» Excerpt to read
Title
Tom Epps
Updated
2026-07-15

Tom Epps

The archive documents Tom Epps through two texts rather than through a biography. A chapter stored in the Tom Epps wing is visibly headed “Queer Emergence”; the combined Abstract Culture witness visibly credits “The Body of Foucault” to Tom Epps (chapter, p. 1; Abstract Culture, p. 150). The latter credit establishes a contribution to the publication, not membership in CCRU, and the archive supplies no basis for dates, institutional affiliations, or a fuller life narrative.

Queer as a moving history

“Queer Emergence” announces itself as a rough chronology, not a single origin story. Epps contrasts the deliberate coinage of homosexual and the political cultivation of gay with the 1990s re-emergence of queer without one champion, agreed rationale, or stable constituency. The chapter's governing problem is that the same word could name biological certainty and the destabilization of nature, radical opposition and assimilation, identity and the criticism of identity (chapter, p. 1). Its “self-critiquing meshwork” is therefore a description of conflicting uses, not a claim that those uses secretly agree.

The chapter follows the word from older associations with strangeness, criminality, illness, difficulty, and marginality into a more specific twentieth-century sexual designation. It then describes gay displacing queer within liberation politics before activist, artistic, cinematic, and academic deployments returned the older insult to public circulation around 1989–1991 (chapter, pp. 1–6). This is Epps's archive-local synthesis of cited histories and contemporary materials. It should not be treated as an exhaustive etymology or as an uncontested chronology.

The 1990s sequence is organized by disagreements. Epps places street activism beside the How Do I Look? conference, New Queer Cinema, queer theory, anti-capitalist Homocult material, academic publication, and rapid commodification. The chapter records disputes over whether the reclaimed word was liberating, self-oppressive, anti-assimilationist, merely synonymous with lesbian and gay, or already emptied by publishing and marketing (chapter, pp. 4–11). The value of the timeline lies in preserving those differences rather than choosing one movement as the authentic owner of the term.

Process, border, and power

Epps closes the chronology by gathering recurrent themes without promoting them into a definition. Sexual identity appears as both biology and construction; process relocates identity from a fixed property to performances repeatedly produced under particular cultural, historical, technological, and philosophical conditions. Marginality directs attention to borders and the institutions that police them, while power moves analysis beyond a simple oppression/resistance pair toward infiltration, consumption, authorship, and the production of meaning (chapter, pp. 17–19).

(Pixel coordinate grounding data)
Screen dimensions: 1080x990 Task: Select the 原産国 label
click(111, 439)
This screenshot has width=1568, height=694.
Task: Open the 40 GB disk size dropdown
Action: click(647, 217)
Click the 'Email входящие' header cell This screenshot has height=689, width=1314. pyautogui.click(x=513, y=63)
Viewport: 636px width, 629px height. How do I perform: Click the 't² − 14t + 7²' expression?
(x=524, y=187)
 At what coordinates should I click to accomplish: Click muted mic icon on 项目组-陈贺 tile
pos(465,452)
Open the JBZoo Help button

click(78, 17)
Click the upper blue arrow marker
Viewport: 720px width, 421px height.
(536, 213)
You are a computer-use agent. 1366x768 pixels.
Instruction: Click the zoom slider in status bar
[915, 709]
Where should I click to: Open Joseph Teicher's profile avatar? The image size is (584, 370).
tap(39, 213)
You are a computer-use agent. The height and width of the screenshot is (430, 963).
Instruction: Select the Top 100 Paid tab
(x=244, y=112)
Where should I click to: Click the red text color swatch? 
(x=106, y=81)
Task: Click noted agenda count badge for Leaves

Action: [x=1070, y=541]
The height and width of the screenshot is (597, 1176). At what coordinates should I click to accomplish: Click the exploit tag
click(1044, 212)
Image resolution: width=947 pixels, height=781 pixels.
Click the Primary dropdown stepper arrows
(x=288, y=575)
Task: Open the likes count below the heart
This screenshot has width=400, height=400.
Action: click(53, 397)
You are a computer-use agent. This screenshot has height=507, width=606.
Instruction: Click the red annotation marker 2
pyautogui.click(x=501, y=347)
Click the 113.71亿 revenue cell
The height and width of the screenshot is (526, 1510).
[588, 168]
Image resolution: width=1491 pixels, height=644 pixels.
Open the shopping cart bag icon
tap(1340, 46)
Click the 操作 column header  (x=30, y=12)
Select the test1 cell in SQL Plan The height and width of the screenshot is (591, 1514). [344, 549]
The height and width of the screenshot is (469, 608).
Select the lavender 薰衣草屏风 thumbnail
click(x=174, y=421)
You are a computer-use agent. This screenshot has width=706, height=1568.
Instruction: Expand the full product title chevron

» Exercise description
Extend the article on Tom Epps and "Queer Emergence," picking up after its last sentence.

» Solved problem
The remaining themes concern causality and trouble. The chapter compares accounts in which sexuality has an identifiable cause with accounts in which causes and effects are themselves produced through feedback among bodies, discourse, history, and consumption. “Trouble” names the practice of exposing discontinuities inside universalizing categories instead of replacing a negative identity with a clean positive one (chapter, pp. 19–20). By the final page, queer is a mobile sign that passes among populations, acquiring and dropping implications; mobility does not make it meaningless, but it does prevent one final account from closing the archive (chapter, p. 20).

This argument belongs beside cyberfeminism because both pages ask how identities are made inside technical and social systems. It should not be collapsed into cyberfeminism, however: Epps is reconstructing incompatible deployments of a contested word, not supplying a universal theory of gender or machines.

“The Body of Foucault”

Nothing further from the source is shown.